I was honored yesterday as one of the 100 Women Leaders in STEM at an event held at the Hart Senate Office Building here in Washington, DC, just up the road from NASA Headquarters. Some of the other honorees included Senator Kirsten Gillibrand, the EPA Administrator Lisa Jackson, founder and CEO of The Conrad Foundation Nancy Conrad and Marion Blakey, the President and CEO of the Aerospace Industries Association. All these amazing women came together to talk about one thing: how we get more young women involved in science, technology, engineering and math.
NASA has a unique role in STEM. We are a beacon to the next generation, inspiring them to pursue STEM in school and as a career. And we are an employer. We provide the pipeline for students and young professionals. And we need those students to fill the jobs we offer. Our investments in STEM are not simply theoretical – we are looking for the people who will build the rocket ships and satellites of tomorrow.
STEM jobs bring so much to our nation. Regardless of whether they are in the field of space, aviation, clean energy, health or manufacturing, STEM jobs are high-tech, high-paying jobs. They contribute to our national economy and help us maintain global leadership. It is critical that we encourage students to study and go into STEM fields, and it is especially critical that we encourage girls to pursue STEM careers.
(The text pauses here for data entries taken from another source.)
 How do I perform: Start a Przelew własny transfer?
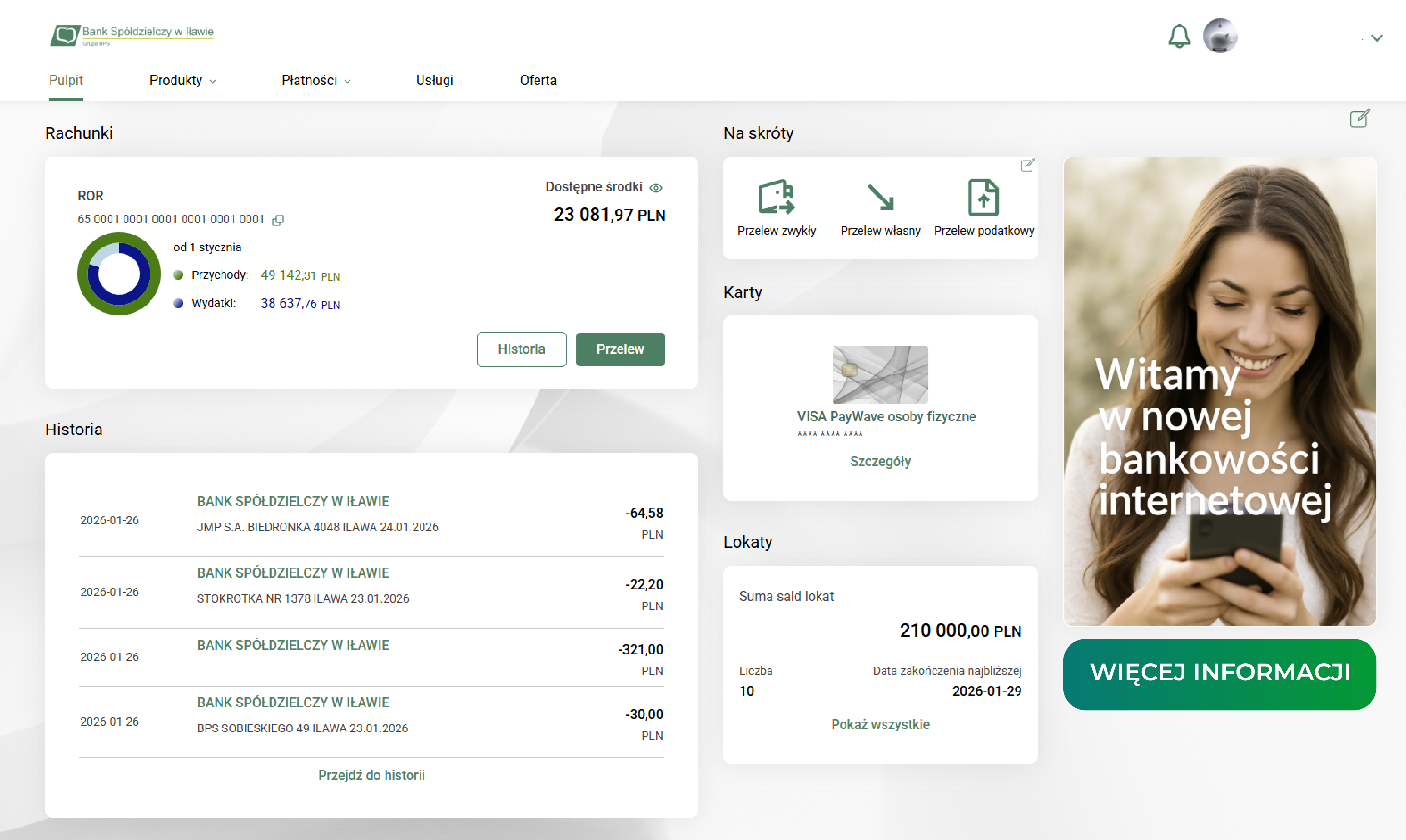(880, 207)
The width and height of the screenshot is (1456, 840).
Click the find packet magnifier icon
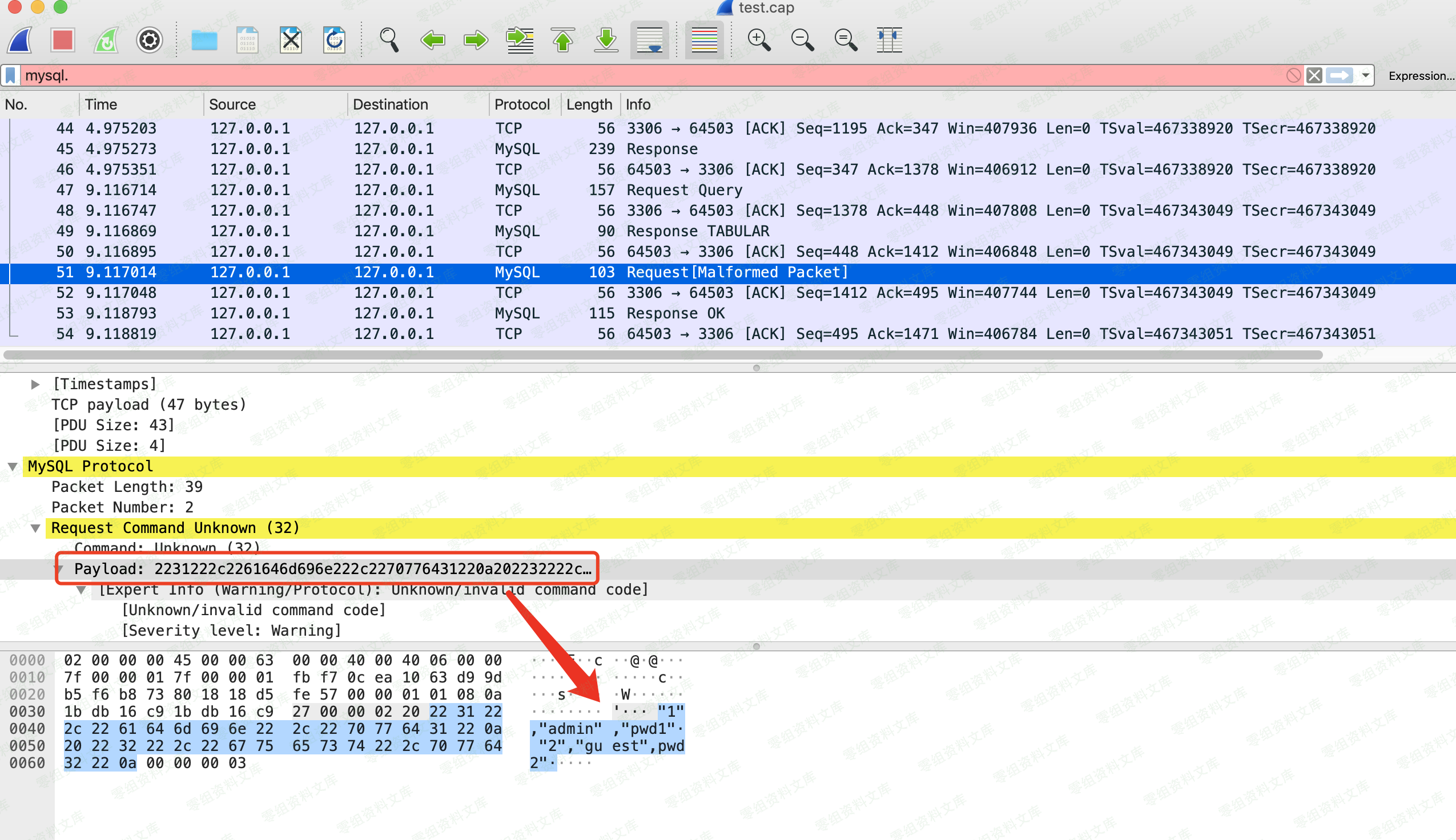(x=389, y=40)
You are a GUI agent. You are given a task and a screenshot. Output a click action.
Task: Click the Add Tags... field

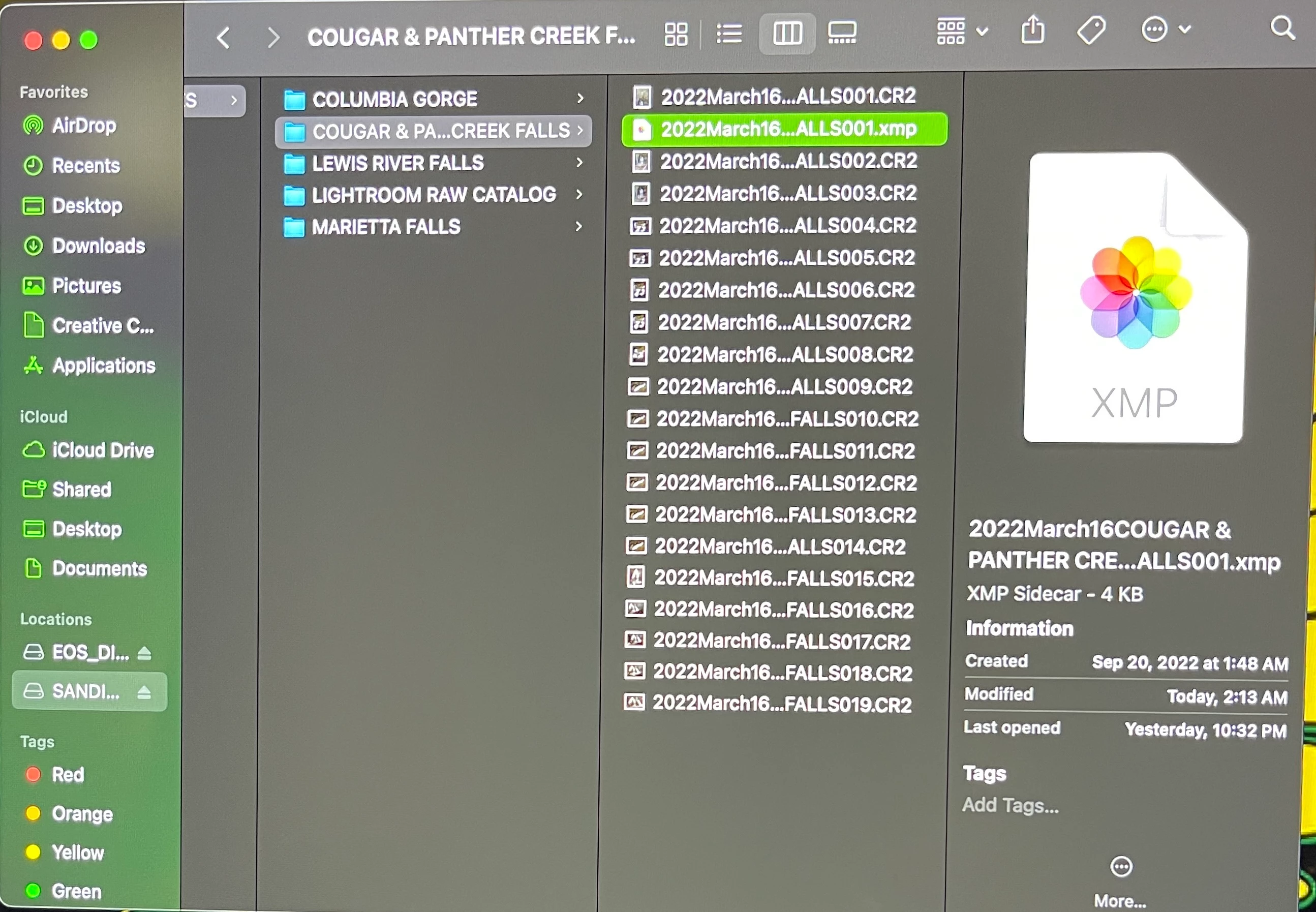click(x=1011, y=805)
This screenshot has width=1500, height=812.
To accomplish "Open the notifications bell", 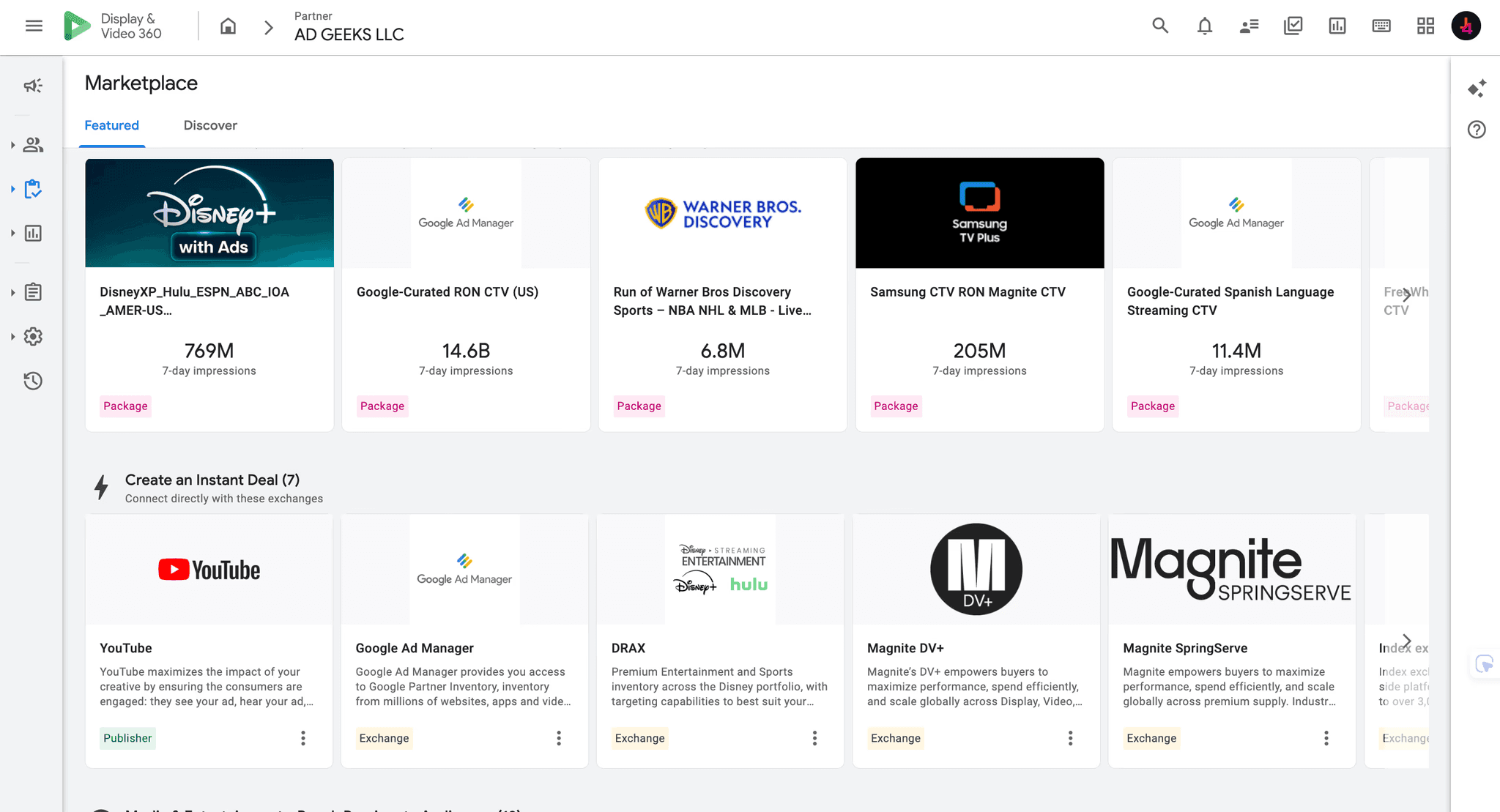I will [x=1204, y=26].
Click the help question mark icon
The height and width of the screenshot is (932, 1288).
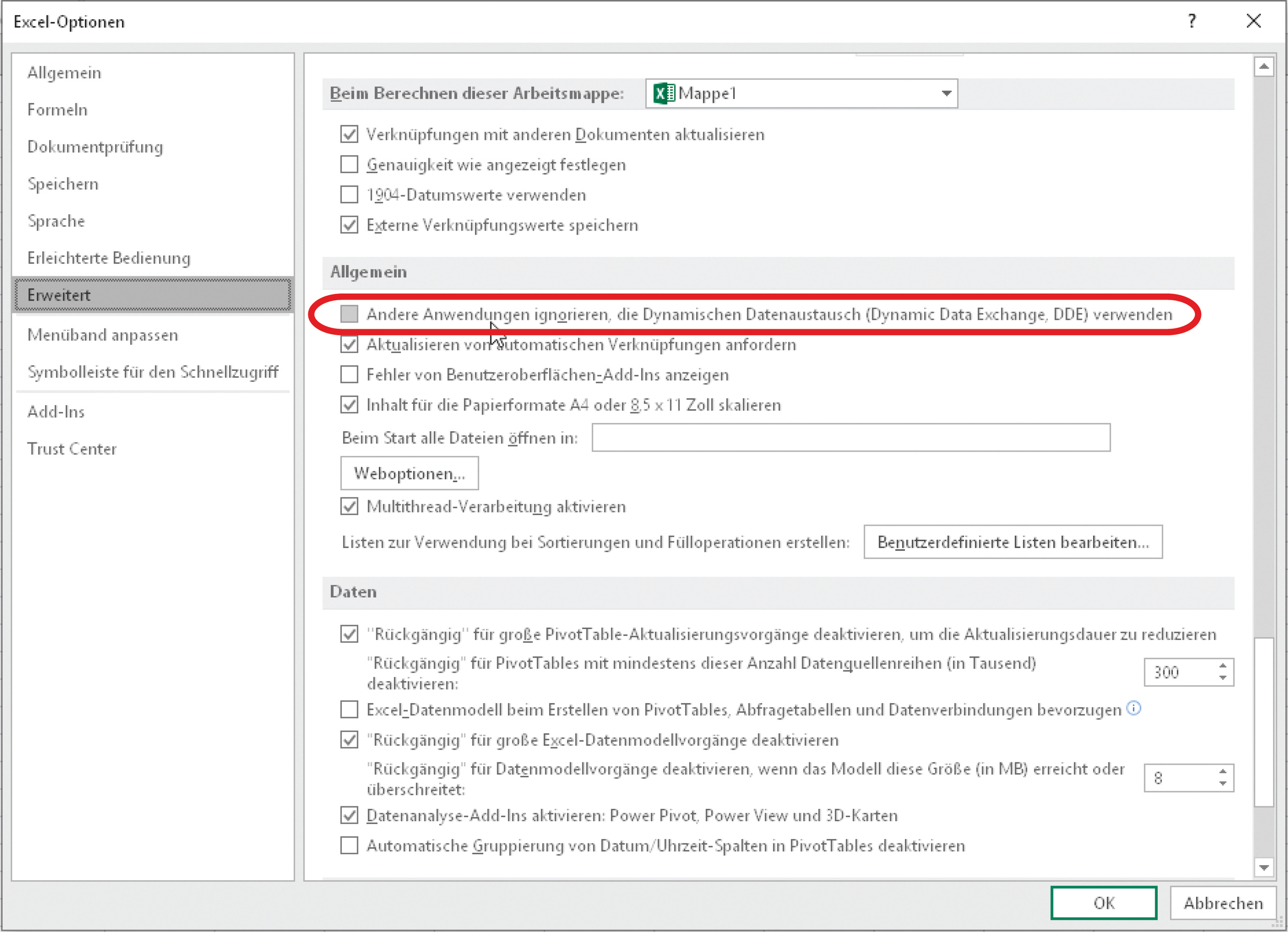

I was inspired by Dr. Sally Ride, who was a professional and personal role model to me. Sally was not only the first American woman to fly in space, she was also the youngest. Sally’s first Shuttle flight was the first space flight I paid any attention to. I think that was true for a lot of girls my age; I’ve heard the rest of her crew say they got used to being known as the “six guys who flew with Sally Ride.” Her inspiration will live on, and I hope that we will live up to her example to keep finding ways to encourage girls in STEM fields. Today, in a classroom somewhere in America, is a child who will one day walk on Mars. When she does, it will be in part because of the women honored yesterday who, like Sally Ride, are committed to ensuring that girls find ways into science, technology, engineering and math.